Obama: Poverty rate would have been worse without stimulus

President Obama claimed Thursday that without his economic stimulus package the poverty rate would have been much worse.

The Census Bureau reported Thursday that 4 million people fell below the poverty line last year, bringing the total to 44 million Americans. That boosted the poverty rate to 14.3 percent, which is the highest it's been since 1994.

Obama said the increase "illustrates just how tough 2009 was" and noted that "because of the Recovery Act and many other programs providing tax relief and income support to a majority of working families — and especially those most in need — millions of Americans were kept out of poverty last year."

The GOP claims the $787 billion stimulus package actually hurt the economy. Only three Republicans voted for its passage.
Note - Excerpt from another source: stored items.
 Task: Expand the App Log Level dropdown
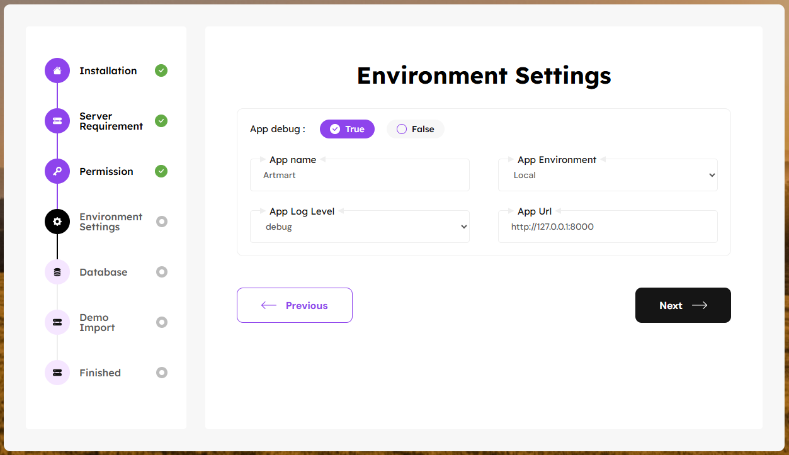360,227

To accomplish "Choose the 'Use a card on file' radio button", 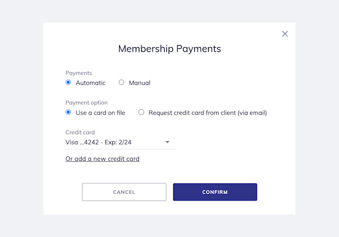I will tap(68, 112).
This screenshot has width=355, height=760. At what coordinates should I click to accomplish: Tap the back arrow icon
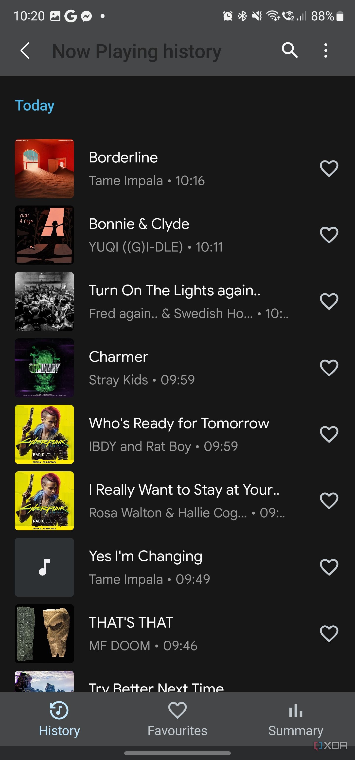(x=25, y=50)
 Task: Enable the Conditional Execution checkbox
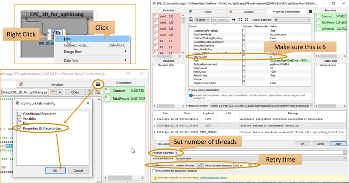[x=19, y=114]
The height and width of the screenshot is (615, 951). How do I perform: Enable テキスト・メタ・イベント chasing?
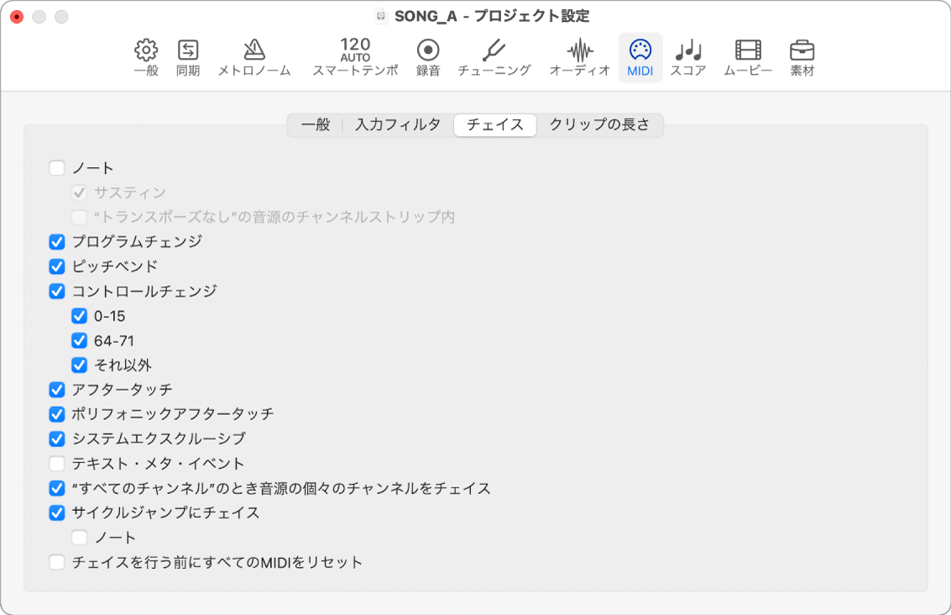click(x=56, y=463)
The slow economic recovery has become a campaign issue as Democrats try to retain control of Congress. The White House tried to promote the success of its economic strategy and the stimulus projects through its six-week "recovery summer" program.

The president noted the report showed that the number of Americans without health insurance climbed to 16.7 percent, but he said the expansion of the Children's Health Insurance Program (CHIP) "helped inoculate our children from the economic distress experienced by their parents."

"The Affordable Care Act will build on that success by expanding health insurance coverage to more families," Obama said.

Obama said that income levels for the middle class, which did not go up in 2009, were already too high before the recession.

"Even before the recession hit, middle-class incomes had been stagnant and the number of people living in poverty in America was unacceptably high, and today’s numbers make it clear that our work is just beginning," Obama said. "Our task now is to continue working together to improve our schools, build the skills of our workers and invest in our nation’s critical infrastructure."

Despite the bad news, Obama said he is encouraged by the optimism of American workers and is "confident that we will emerge from this storm with a stronger economy.”